Chelsea are looking to be buyers more than sellers in this summer’s transfer market, but Nemanja Matic is one of the more high-profile names linked with the exit door. Former manager Jose Mourinho is reportedly interested in bringing him to Manchester United, while Juventus have also been linked.
ESPN FC runs through the pros and cons of keeping Matic at Stamford Bridge.
Pros
Chelsea will need depth next season
Antonio Conte’s parting message at Wembley in May, as he digested Chelsea’s limp FA Cup final defeat to Arsenal, was an urgent call for reinforcements.
“Next season, for sure, we must pay great attention to understand that we have to improve. We have to improve in numbers in the squad and in quality,” he said.
Nine players started at least 30 of Chelsea’s 38 Premier League matches last season. Matic was one of them, part of the small core that Conte relied upon to lead Chelsea back to the pinnacle of English football.
Competing in the Champions League next season will require a larger pool of players that the Italian trusts. Monaco midfielder Tiemoue Bakayoko is a top summer target but even if he arrives and dislodges Matic from Conte’s strongest starting XI, there should be more than enough minutes for both.
He might still rediscover his best form
It’s easy to forget that in his first 18 months back at Stamford Bridge after returning to Chelsea from Benfica in January 2014, Matic established himself as the most formidable midfield destroyer in the Premier League.

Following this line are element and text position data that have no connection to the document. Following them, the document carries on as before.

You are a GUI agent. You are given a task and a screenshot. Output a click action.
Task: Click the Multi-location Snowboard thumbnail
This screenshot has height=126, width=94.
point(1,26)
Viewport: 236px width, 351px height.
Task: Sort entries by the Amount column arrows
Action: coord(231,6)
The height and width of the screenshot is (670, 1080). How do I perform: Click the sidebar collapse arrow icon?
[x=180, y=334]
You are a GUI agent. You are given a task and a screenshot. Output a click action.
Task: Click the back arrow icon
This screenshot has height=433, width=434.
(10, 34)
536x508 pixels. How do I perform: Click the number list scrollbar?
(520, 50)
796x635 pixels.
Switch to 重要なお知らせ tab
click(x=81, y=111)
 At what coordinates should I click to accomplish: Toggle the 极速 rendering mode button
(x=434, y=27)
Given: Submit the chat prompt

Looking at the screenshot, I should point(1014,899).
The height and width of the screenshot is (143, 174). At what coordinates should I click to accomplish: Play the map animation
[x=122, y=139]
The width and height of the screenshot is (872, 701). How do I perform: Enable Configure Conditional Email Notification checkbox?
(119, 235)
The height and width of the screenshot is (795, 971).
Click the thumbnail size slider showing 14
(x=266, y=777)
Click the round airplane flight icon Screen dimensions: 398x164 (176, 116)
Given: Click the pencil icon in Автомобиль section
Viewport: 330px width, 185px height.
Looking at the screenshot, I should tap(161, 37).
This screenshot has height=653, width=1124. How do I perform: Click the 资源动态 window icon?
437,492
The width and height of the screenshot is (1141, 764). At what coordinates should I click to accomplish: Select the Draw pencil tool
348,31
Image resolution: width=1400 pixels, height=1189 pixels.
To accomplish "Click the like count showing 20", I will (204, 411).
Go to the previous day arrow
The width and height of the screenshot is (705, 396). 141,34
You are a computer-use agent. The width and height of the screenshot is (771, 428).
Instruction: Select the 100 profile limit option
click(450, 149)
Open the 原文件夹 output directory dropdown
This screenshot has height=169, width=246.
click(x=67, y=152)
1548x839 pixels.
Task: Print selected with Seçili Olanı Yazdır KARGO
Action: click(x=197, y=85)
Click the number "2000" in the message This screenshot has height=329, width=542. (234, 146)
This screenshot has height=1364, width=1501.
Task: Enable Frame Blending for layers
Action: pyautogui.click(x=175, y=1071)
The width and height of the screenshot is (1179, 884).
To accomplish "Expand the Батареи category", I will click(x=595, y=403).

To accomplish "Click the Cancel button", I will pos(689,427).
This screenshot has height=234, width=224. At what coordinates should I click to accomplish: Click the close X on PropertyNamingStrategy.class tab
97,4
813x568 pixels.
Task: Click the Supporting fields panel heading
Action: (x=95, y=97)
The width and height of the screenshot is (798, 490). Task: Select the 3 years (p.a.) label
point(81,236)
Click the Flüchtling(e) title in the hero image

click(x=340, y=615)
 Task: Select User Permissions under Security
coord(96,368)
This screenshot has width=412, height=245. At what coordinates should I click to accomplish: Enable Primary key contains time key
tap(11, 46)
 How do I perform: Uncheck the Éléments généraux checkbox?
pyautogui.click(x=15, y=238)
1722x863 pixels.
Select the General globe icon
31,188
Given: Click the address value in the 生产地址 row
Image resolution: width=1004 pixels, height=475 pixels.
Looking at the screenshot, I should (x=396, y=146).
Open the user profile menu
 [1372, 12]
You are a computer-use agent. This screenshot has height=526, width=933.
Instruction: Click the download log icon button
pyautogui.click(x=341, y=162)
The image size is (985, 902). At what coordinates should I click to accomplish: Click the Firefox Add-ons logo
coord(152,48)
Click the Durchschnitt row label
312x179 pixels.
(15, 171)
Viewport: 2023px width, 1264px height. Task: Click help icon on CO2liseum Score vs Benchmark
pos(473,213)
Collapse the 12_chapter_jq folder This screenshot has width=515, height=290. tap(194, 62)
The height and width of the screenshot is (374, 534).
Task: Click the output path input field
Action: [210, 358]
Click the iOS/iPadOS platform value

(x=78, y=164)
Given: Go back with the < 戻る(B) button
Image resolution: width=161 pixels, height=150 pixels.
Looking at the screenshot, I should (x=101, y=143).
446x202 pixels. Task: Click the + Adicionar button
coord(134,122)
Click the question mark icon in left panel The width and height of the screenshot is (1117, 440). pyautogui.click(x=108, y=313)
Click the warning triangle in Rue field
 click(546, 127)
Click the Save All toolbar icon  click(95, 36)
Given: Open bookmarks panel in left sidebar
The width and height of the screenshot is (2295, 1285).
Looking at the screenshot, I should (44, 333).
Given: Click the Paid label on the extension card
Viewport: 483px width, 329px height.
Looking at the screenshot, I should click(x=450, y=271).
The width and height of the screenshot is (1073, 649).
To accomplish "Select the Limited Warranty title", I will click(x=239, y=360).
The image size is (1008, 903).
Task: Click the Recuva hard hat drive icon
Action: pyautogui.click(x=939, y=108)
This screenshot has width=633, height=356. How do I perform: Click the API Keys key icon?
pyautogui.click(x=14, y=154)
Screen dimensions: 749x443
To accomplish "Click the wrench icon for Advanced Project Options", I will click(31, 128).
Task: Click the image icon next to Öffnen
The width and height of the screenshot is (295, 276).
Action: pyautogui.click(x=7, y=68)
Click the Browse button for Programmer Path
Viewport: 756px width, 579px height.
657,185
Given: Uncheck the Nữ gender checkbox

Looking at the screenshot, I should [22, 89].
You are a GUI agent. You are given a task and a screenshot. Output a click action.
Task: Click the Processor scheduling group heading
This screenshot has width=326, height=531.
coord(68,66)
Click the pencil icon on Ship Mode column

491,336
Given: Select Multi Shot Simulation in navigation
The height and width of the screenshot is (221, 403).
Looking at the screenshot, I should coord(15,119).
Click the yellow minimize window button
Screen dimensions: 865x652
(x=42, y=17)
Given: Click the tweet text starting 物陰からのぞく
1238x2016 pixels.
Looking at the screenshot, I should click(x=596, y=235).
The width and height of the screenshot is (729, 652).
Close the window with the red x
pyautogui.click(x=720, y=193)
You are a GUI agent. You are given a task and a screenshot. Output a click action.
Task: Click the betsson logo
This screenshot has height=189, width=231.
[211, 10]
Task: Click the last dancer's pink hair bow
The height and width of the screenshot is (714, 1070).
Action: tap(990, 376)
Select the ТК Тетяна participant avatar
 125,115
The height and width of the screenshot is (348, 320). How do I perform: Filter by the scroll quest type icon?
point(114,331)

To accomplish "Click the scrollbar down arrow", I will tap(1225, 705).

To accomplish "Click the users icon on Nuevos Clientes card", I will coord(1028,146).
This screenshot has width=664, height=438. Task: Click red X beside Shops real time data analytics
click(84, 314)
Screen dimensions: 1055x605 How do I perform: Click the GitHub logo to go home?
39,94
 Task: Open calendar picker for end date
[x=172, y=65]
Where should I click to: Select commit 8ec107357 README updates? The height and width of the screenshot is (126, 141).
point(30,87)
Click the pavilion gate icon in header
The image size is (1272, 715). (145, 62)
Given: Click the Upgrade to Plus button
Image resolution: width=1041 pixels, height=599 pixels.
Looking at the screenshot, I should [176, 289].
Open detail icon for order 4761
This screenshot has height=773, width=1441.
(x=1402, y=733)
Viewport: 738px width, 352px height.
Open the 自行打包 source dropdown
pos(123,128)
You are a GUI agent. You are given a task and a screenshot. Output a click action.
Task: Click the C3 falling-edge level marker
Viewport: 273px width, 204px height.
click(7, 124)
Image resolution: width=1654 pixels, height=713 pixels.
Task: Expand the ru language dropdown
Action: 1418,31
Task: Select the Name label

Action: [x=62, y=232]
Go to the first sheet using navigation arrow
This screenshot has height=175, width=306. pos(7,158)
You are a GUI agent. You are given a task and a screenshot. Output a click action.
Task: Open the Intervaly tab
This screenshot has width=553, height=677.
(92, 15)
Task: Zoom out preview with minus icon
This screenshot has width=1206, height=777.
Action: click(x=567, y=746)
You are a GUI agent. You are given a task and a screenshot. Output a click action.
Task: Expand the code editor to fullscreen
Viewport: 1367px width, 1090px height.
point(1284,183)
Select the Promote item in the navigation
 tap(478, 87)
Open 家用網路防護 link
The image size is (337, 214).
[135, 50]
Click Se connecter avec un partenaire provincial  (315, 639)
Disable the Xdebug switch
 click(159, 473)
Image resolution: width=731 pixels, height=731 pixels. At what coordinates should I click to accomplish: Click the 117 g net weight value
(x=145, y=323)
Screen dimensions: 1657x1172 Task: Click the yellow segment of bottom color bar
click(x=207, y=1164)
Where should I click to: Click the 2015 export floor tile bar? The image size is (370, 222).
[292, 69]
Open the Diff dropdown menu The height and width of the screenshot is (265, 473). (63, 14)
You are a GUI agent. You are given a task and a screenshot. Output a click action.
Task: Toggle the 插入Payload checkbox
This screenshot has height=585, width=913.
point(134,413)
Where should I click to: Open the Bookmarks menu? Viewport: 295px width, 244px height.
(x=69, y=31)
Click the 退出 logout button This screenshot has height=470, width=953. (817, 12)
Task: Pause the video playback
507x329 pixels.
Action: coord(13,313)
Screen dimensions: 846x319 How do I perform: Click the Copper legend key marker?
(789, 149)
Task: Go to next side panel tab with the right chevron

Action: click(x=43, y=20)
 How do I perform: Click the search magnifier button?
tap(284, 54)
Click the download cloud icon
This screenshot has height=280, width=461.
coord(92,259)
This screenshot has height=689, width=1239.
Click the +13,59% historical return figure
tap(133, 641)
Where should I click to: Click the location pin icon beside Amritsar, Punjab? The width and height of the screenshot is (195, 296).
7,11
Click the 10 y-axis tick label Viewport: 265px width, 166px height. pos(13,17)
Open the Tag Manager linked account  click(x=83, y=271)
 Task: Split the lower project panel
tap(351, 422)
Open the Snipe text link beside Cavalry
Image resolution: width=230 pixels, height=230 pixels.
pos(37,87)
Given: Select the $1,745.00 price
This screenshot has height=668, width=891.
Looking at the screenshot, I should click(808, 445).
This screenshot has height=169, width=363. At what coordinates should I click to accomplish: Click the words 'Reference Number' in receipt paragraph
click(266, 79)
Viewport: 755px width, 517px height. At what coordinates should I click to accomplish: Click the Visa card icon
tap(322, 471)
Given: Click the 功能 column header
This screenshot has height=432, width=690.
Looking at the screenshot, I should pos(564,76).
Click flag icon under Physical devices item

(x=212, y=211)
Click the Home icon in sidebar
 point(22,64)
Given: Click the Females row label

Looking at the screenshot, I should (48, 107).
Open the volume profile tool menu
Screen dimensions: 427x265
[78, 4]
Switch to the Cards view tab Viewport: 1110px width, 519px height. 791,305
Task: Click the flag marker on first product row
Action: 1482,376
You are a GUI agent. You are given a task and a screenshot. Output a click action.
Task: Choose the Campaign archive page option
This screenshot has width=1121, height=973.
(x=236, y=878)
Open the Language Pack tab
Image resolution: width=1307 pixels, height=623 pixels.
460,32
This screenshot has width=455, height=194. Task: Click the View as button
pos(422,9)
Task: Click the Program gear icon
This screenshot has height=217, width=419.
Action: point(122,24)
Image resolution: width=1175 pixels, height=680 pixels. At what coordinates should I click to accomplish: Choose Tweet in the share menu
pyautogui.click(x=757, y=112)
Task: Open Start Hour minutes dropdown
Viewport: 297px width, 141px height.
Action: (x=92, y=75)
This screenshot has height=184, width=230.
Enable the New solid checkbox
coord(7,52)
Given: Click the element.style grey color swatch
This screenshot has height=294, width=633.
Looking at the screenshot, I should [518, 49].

Few players suffered more as a result of the “palpable discord” that plagued the Blues in Mourinho’s torrid final months, and only last season did Matic regain enough confidence in his game alongside the spectacular N’Golo Kante to show flashes of the force of old.
He is still not quite there, too often passive in possession and content to play the safe pass when greater ambition is required. But if Conte can take the Matic reclamation project to the next stage, he could still be a key figure in a team challenging for major trophies.
Selling him to United will help Mourinho
Mourinho was the driving force behind Chelsea’s move to re-sign Matic from Benfica and the 28-year-old ticks many of the boxes he looks for in his midfielders: tall, powerful, tactically disciplined and blessed with a natural instinct for spotting danger.
Given the way that Mourinho publicly questioned Matic’s mentality during his final season at Chelsea the suggestion that he wants him at United is a surprising one, even if he has decided that United need a midfielder of that type.
But as far as Chelsea are concerned, the only things that should matter are that Matic is a good player, United are rivals and, most importantly, they are no longer in the business of solving their greatest-ever manager’s problems.
Cons
Matic’s future won’t be settled without a new contract
Just like Diego Costa and Thibaut Courtois, Matic has two years left on his contract. That means this summer is crucial for making a decision on his future one way or the other: if the he wants to leave, now is the time to sell for maximum value; if he wants to stay, an extension must be agreed.
This gives Matic some leverage. If he wants to join United and Chelsea deny him the move, he can simply sit tight until next summer when the ticking clock on his contract will give the Blues less choice over where he goes and for how much.
On the other hand, if Matic decides he wants a new contract, he can use interest from other clubs and the shorter time on his current deal to further improve his financial package. Regardless of how he feels, Chelsea know that keeping him from the clutches of interested clubs is only half the battle ahead.
Chelsea could make a big profit on selling him
Three years ago, Chelsea’s decision to pay £21m for a player originally sent to Benfica as an extra in the deadline day deal that brought David Luiz to Stamford Bridge in January 2011 was greeted as farcical by some.
In the transfer landscape of 2017, where £30m appears to be the starting point in negotiations for any player of consequence, it looks a bargain.
Matic has more than repaid his transfer fee, establishing himself as a regular starter in two Premier League-title winning teams, and he is only 28. If clubs are serious about prising him from Stamford Bridge, Chelsea would fancy their chances of getting as much as double what they paid in 2014.
His departure could pave the way for youth
Youth development occupies a strange place in the identity of the modern Chelsea. Their academy teams are utterly dominant, yielding a relentless conveyer belt of youth trophies and largely English prospects, and yet the pathway to a significant first-team role remains non-existent.
Last season Nathaniel Chalobah appeared poised to break the pattern, as Conte regularly used him off the bench in the Premier League from August to December. Yet as the stakes in the title race increased Chalobah was frozen out, earning just 88 league minutes in the final five months of the campaign.
He rarely put a foot wrong and looks ready for greater responsibility. The same can be said of Lewis Baker, looking for Premier League experience after two excellent seasons on loan at Vitesse. Letting go of Matic for either or both would be a strong signal that Chelsea’s academy is more than just another income stream.